##### Stored records #####
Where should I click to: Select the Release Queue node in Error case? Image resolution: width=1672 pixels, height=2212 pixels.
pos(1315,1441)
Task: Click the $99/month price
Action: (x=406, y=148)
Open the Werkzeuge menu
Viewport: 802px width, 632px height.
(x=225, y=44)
#####
Required work ::
Please put every line of the records above into a numbered list, leaving out blank lines.

Task result ::
1. Where should I click to: Select the Release Queue node in Error case? Image resolution: width=1672 pixels, height=2212 pixels.
2. pos(1315,1441)
3. Task: Click the $99/month price
4. Action: (x=406, y=148)
5. Open the Werkzeuge menu
6. Viewport: 802px width, 632px height.
7. (x=225, y=44)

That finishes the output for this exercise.